# Raine555s horse-y journal!



## raine555 (Feb 15, 2009)

I'm new here at horseforum. It seems awesome! 
So far I've learned a couple things, like feeding paprika and different tips on grooming. (You can tell I have stayed in the grooming section?) 
I do not have a horse, but in the future I will definately be getting one.
Right now, I am taking english lessons. Two weeks ago I had my first ENGLISH lesson. I've had western before.. 4 years ago. 
Today I will be having another lesson. So I guess I'll post again later.
*last week:*
Last week was my first lesson in years, so I forgot alot. 
The first thing my instructor taught me was to groom Jake, who was the horse I was riding. His fur was falling out everywhere, so my pants and jacket had hair all over them! When I took the hair off the brushes, it fell in clumps! He looked much better in the end, after about half an hour of grooming.. 
Jake was a very spoiled pony, and was hand fed treats, so he would try and nip people. He stamped his foot and moved around when I was grooming, but he made up for that with cuteness!  
When I started riding, I did alot of turning and going around pilons. I only ran into one, so I guess I did well for my first time! Then I learned to trot, which was fun! 
So I'll write again after my next lesson.


----------



## horsegirl123 (Jan 7, 2009)

Cool! Welcome to the horse forum! Jake sounds like a good little boy!!!


----------



## raine555 (Feb 15, 2009)

Thanks! Oh yes he is.. lol.


----------



## raine555 (Feb 15, 2009)

*This week* 
So yesterday was my riding lesson.
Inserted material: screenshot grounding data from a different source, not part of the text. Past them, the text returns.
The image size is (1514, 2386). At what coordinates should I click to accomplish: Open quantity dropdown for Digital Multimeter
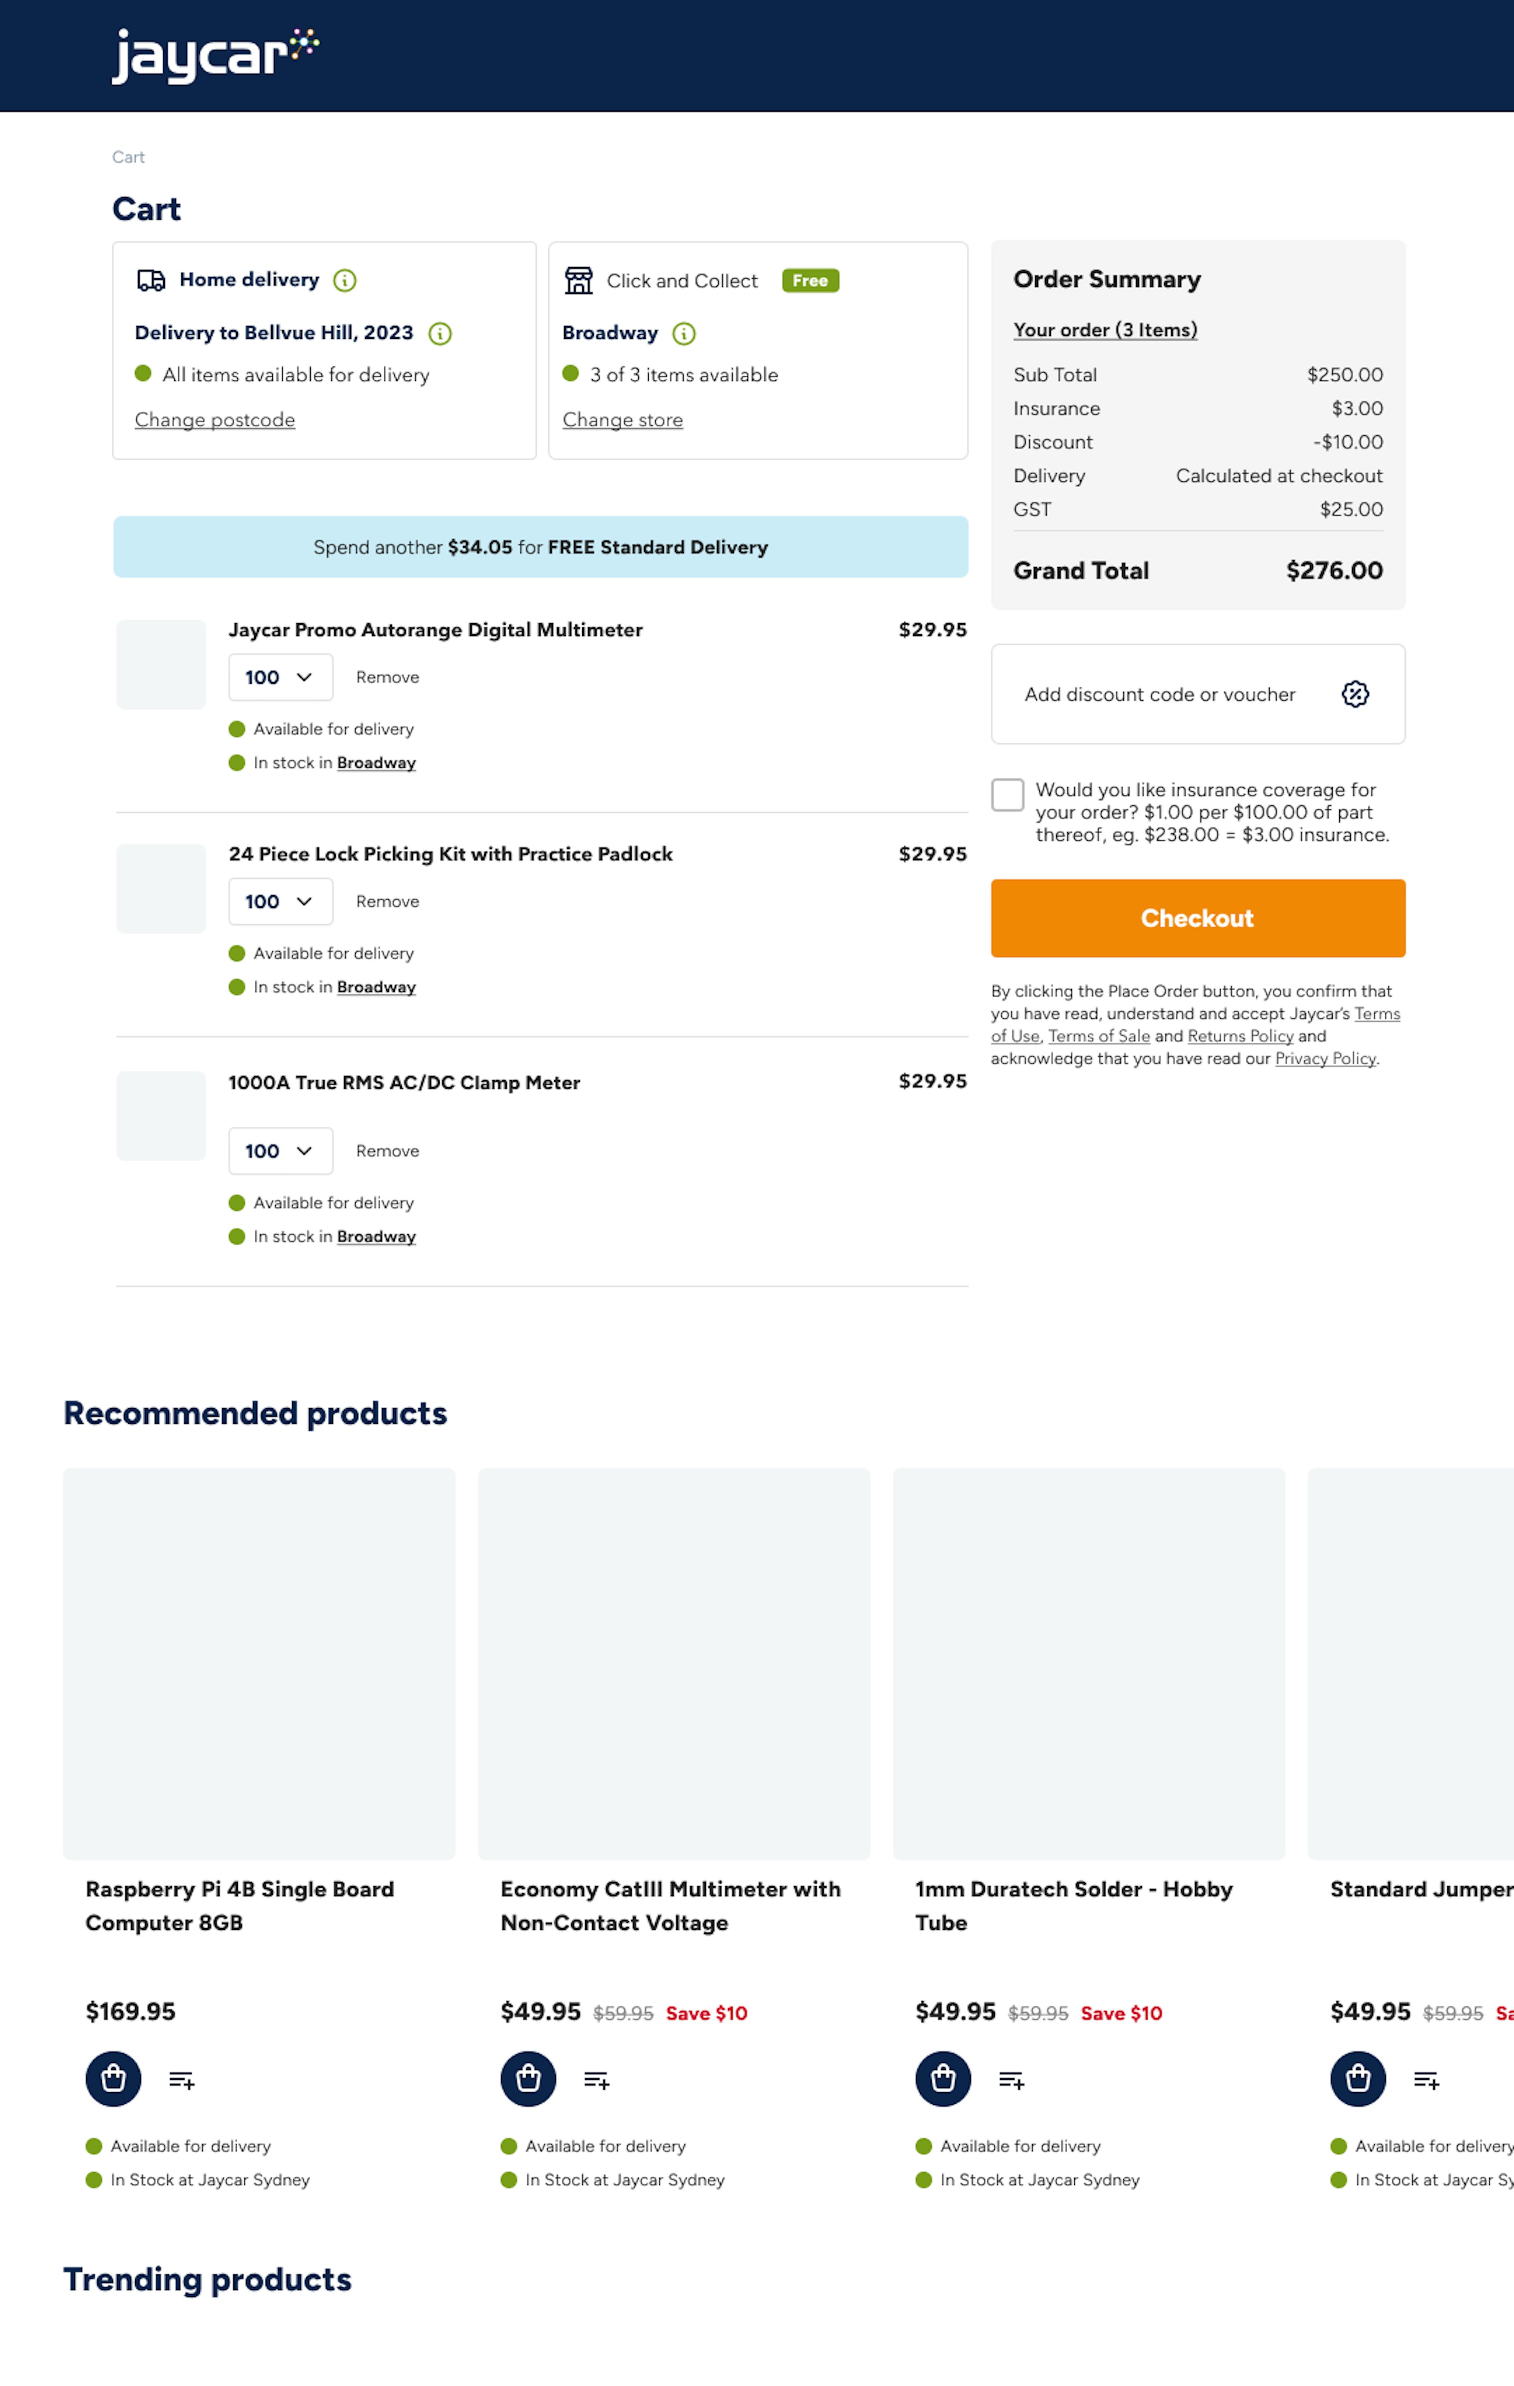click(280, 678)
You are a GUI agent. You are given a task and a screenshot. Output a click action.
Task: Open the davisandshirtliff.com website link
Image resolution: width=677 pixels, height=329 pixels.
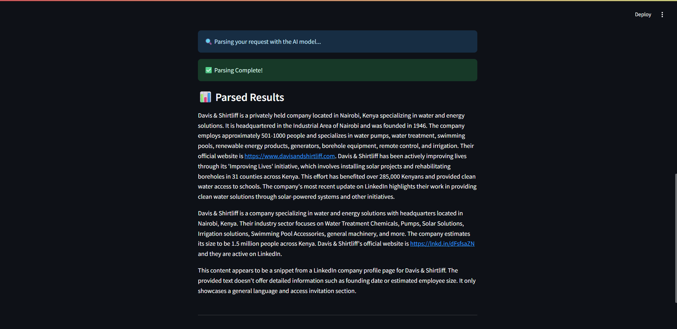click(289, 156)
Since it was so cold last time, I brought new boots, but they didn't fit in the stirrups well. Grrr.
My parents will not pay for anything that has to do with horses. Not even my lessons. So I'm going to babysit and try and get some money to buy riding boots. 
Anyway, my second lesson was fun. I didn't learn anything new, but I'm improving on my trot and tacking up is getting easier. 
I always mix everything up when I'm grooming, though.


----------



## horsegirl123 (Jan 7, 2009)

Cool! Good for you that you pay for everything that has to do with horses! Maybe you can become a working student and work for free lessons??


----------



## raine555 (Feb 15, 2009)

That's a good idea, I'll probuly ask my instructer. 
Thankyou!


----------